- _What the exercise asks_: Each of the entries should be output exactly, with nothing left out.
────────────────────────────────────────
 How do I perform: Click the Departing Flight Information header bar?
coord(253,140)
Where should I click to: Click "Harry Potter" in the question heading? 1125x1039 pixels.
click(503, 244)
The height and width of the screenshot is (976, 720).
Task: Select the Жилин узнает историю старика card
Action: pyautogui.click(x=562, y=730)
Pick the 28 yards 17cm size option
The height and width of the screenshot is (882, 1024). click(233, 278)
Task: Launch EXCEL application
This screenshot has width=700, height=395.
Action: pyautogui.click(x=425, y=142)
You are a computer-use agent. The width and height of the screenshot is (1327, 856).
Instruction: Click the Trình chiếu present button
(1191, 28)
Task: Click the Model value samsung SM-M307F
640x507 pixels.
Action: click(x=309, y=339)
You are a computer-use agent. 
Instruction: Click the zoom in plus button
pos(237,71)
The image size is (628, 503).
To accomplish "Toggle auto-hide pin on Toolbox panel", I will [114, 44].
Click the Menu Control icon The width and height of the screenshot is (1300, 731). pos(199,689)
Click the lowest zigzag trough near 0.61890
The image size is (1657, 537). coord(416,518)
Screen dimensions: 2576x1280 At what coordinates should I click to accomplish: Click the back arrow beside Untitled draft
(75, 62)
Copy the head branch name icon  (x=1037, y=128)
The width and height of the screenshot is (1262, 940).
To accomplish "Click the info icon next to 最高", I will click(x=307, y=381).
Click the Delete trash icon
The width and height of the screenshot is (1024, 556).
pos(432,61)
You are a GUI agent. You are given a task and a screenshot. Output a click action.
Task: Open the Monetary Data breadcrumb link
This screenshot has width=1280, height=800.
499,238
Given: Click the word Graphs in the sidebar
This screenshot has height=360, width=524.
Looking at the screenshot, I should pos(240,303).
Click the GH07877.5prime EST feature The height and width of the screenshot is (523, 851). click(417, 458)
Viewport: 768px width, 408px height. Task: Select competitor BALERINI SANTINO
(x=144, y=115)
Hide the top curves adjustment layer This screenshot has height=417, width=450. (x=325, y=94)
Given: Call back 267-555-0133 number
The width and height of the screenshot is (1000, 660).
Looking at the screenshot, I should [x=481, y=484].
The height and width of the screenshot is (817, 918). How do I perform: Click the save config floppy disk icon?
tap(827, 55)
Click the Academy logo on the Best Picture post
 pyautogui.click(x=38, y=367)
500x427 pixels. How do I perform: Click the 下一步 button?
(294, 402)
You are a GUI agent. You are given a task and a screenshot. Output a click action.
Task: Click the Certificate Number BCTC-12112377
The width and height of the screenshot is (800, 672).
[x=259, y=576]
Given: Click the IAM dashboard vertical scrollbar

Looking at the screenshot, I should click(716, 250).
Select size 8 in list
────────────────────────────────────────
- _Response area_:
 How do I perform: Click the Departing Flight Information header bar?
coord(253,140)
Where should I click to: Click "Harry Potter" in the question heading? 1125x1039 pixels.
click(503, 244)
The height and width of the screenshot is (976, 720).
Task: Select the Жилин узнает историю старика card
Action: pyautogui.click(x=562, y=730)
Pick the 28 yards 17cm size option
The height and width of the screenshot is (882, 1024). click(233, 278)
Task: Launch EXCEL application
This screenshot has width=700, height=395.
Action: pyautogui.click(x=425, y=142)
You are a computer-use agent. The width and height of the screenshot is (1327, 856).
Instruction: Click the Trình chiếu present button
(1191, 28)
Task: Click the Model value samsung SM-M307F
640x507 pixels.
Action: click(x=309, y=339)
You are a computer-use agent. 
Instruction: Click the zoom in plus button
pos(237,71)
The image size is (628, 503).
To accomplish "Toggle auto-hide pin on Toolbox panel", I will [114, 44].
Click the Menu Control icon The width and height of the screenshot is (1300, 731). pos(199,689)
Click the lowest zigzag trough near 0.61890
The image size is (1657, 537). coord(416,518)
Screen dimensions: 2576x1280 At what coordinates should I click to accomplish: Click the back arrow beside Untitled draft
(75, 62)
Copy the head branch name icon  (x=1037, y=128)
The width and height of the screenshot is (1262, 940).
To accomplish "Click the info icon next to 最高", I will click(x=307, y=381).
Click the Delete trash icon
The width and height of the screenshot is (1024, 556).
pos(432,61)
You are a GUI agent. You are given a task and a screenshot. Output a click action.
Task: Open the Monetary Data breadcrumb link
This screenshot has width=1280, height=800.
499,238
Given: Click the word Graphs in the sidebar
This screenshot has height=360, width=524.
Looking at the screenshot, I should pos(240,303).
Click the GH07877.5prime EST feature The height and width of the screenshot is (523, 851). click(417, 458)
Viewport: 768px width, 408px height. Task: Select competitor BALERINI SANTINO
(x=144, y=115)
Hide the top curves adjustment layer This screenshot has height=417, width=450. (x=325, y=94)
Given: Call back 267-555-0133 number
The width and height of the screenshot is (1000, 660).
Looking at the screenshot, I should [x=481, y=484].
The height and width of the screenshot is (817, 918). How do I perform: Click the save config floppy disk icon?
tap(827, 55)
Click the Academy logo on the Best Picture post
 pyautogui.click(x=38, y=367)
500x427 pixels. How do I perform: Click the 下一步 button?
(294, 402)
You are a GUI agent. You are given a task and a screenshot. Output a click action.
Task: Click the Certificate Number BCTC-12112377
The width and height of the screenshot is (800, 672).
[x=259, y=576]
Given: Click the IAM dashboard vertical scrollbar

Looking at the screenshot, I should click(716, 250).
Select size 8 in list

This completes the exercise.